*PROBLEM:* Word for word, restate the lines of the material below from its first line through the one containing "You are a computer-use agent. Viewport: 1345px". Omit the rest.

*GIVEN RECORDS:*

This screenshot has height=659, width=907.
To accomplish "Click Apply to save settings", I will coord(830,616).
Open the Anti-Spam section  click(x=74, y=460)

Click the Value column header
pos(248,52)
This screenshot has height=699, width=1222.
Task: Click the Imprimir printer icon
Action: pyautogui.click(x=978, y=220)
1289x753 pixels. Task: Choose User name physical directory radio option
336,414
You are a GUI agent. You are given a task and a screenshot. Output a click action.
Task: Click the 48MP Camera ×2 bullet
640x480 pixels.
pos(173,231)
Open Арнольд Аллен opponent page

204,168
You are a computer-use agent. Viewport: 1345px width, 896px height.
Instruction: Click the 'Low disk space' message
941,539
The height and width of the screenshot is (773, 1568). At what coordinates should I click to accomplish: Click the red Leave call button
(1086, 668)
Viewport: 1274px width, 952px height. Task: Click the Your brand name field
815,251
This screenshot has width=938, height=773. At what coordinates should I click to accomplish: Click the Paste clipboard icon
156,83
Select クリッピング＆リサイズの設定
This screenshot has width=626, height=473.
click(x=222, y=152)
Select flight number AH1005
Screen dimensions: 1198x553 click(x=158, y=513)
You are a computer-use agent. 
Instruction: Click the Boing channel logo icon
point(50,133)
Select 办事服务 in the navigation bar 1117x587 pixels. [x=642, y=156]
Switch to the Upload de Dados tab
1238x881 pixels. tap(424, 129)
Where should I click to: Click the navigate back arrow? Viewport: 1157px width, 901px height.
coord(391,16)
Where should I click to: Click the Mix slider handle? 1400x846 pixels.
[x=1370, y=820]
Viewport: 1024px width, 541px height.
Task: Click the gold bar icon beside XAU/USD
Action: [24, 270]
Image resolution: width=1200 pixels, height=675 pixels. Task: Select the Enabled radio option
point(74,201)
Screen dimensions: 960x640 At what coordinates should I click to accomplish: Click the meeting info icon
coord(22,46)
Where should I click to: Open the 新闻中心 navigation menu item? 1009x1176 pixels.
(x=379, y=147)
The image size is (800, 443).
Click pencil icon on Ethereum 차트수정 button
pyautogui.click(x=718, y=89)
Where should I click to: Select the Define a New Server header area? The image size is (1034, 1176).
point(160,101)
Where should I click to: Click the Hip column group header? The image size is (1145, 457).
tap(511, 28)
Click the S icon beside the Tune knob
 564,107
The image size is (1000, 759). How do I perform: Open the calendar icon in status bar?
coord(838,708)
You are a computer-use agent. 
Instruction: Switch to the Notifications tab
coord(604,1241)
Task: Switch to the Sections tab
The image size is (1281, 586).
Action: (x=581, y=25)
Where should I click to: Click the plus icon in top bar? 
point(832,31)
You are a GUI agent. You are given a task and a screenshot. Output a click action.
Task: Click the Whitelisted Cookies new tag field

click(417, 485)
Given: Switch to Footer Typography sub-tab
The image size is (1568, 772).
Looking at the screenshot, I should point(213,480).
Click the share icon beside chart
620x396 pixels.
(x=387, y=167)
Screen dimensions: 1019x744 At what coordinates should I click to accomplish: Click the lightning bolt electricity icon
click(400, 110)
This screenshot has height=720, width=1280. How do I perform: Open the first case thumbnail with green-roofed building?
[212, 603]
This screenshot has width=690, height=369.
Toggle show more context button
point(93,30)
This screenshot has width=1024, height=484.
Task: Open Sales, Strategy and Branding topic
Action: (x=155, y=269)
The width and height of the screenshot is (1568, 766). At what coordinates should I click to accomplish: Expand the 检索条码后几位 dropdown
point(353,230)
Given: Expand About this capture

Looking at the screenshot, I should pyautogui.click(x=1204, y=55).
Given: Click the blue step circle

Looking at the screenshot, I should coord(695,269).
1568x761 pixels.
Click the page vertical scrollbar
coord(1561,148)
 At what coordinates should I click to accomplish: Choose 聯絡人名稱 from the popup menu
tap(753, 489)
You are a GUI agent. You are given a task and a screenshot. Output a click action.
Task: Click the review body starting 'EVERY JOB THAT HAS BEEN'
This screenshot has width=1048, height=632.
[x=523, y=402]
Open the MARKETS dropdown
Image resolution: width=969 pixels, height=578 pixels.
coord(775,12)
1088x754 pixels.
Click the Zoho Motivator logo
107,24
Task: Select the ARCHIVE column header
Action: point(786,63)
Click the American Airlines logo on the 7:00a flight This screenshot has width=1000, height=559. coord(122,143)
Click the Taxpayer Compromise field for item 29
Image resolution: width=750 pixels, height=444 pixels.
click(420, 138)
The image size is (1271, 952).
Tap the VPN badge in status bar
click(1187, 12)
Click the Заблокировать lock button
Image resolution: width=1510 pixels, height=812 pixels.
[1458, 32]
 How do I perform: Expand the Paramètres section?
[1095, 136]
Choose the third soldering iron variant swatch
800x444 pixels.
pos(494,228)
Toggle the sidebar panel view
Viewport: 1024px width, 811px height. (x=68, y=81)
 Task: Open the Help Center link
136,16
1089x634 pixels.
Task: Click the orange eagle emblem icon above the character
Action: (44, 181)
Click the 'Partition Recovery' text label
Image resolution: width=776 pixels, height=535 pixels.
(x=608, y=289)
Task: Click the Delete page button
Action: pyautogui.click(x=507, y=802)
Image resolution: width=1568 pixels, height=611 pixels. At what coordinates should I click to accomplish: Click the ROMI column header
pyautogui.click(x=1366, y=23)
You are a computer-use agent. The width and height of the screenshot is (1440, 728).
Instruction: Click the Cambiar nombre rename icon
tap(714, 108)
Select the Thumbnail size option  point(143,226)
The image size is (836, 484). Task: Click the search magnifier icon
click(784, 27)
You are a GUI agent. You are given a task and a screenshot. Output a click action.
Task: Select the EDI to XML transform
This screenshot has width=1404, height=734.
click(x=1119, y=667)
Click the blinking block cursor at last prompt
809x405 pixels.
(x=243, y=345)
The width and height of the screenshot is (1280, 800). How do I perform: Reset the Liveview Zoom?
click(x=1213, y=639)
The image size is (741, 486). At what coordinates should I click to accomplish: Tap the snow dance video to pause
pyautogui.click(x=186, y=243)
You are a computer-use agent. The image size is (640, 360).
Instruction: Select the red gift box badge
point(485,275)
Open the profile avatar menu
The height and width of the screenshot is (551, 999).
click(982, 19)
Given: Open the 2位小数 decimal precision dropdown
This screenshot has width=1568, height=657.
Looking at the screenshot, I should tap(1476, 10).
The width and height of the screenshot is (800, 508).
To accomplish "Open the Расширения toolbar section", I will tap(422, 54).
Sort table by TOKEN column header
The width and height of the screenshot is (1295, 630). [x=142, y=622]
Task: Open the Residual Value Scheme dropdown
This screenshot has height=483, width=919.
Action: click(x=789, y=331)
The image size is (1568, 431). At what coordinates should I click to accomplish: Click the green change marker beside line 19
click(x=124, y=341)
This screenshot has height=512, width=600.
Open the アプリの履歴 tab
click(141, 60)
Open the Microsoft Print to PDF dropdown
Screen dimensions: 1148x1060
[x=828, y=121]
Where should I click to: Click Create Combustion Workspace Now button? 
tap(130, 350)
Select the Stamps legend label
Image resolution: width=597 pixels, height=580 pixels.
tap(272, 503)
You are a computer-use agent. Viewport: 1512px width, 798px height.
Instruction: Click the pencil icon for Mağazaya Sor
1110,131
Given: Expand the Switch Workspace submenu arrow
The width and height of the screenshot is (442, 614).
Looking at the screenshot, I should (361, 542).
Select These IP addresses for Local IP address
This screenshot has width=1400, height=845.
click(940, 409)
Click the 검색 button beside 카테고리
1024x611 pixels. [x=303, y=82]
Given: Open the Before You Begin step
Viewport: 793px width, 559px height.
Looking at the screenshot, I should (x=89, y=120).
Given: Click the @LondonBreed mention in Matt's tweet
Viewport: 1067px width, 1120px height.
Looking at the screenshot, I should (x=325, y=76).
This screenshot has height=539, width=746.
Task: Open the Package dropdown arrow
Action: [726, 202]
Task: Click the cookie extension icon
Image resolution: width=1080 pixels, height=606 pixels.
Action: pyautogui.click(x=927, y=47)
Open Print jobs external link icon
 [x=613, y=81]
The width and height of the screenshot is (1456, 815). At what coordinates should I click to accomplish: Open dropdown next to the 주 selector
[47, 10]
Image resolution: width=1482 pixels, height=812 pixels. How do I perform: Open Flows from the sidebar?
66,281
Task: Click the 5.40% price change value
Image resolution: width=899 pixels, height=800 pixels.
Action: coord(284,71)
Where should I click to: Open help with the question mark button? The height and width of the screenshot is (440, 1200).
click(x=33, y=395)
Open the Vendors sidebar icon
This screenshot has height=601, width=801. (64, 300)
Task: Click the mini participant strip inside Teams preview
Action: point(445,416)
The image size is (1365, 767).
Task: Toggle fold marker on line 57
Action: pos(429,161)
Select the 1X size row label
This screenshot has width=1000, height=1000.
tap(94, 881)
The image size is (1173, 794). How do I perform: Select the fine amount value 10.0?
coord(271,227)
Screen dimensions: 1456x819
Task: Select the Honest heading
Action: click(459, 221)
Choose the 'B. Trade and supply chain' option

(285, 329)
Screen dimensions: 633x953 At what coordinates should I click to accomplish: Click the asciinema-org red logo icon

*SOLUTION TO THE PROBLEM:*
This screenshot has height=659, width=907.
To accomplish "Click Apply to save settings", I will coord(830,616).
Open the Anti-Spam section  click(x=74, y=460)

Click the Value column header
pos(248,52)
This screenshot has height=699, width=1222.
Task: Click the Imprimir printer icon
Action: pyautogui.click(x=978, y=220)
1289x753 pixels. Task: Choose User name physical directory radio option
336,414
You are a GUI agent. You are given a task and a screenshot. Output a click action.
Task: Click the 48MP Camera ×2 bullet
640x480 pixels.
pos(173,231)
Open Арнольд Аллен opponent page

204,168
You are a computer-use agent. Viewport: 1345px width, 896px height.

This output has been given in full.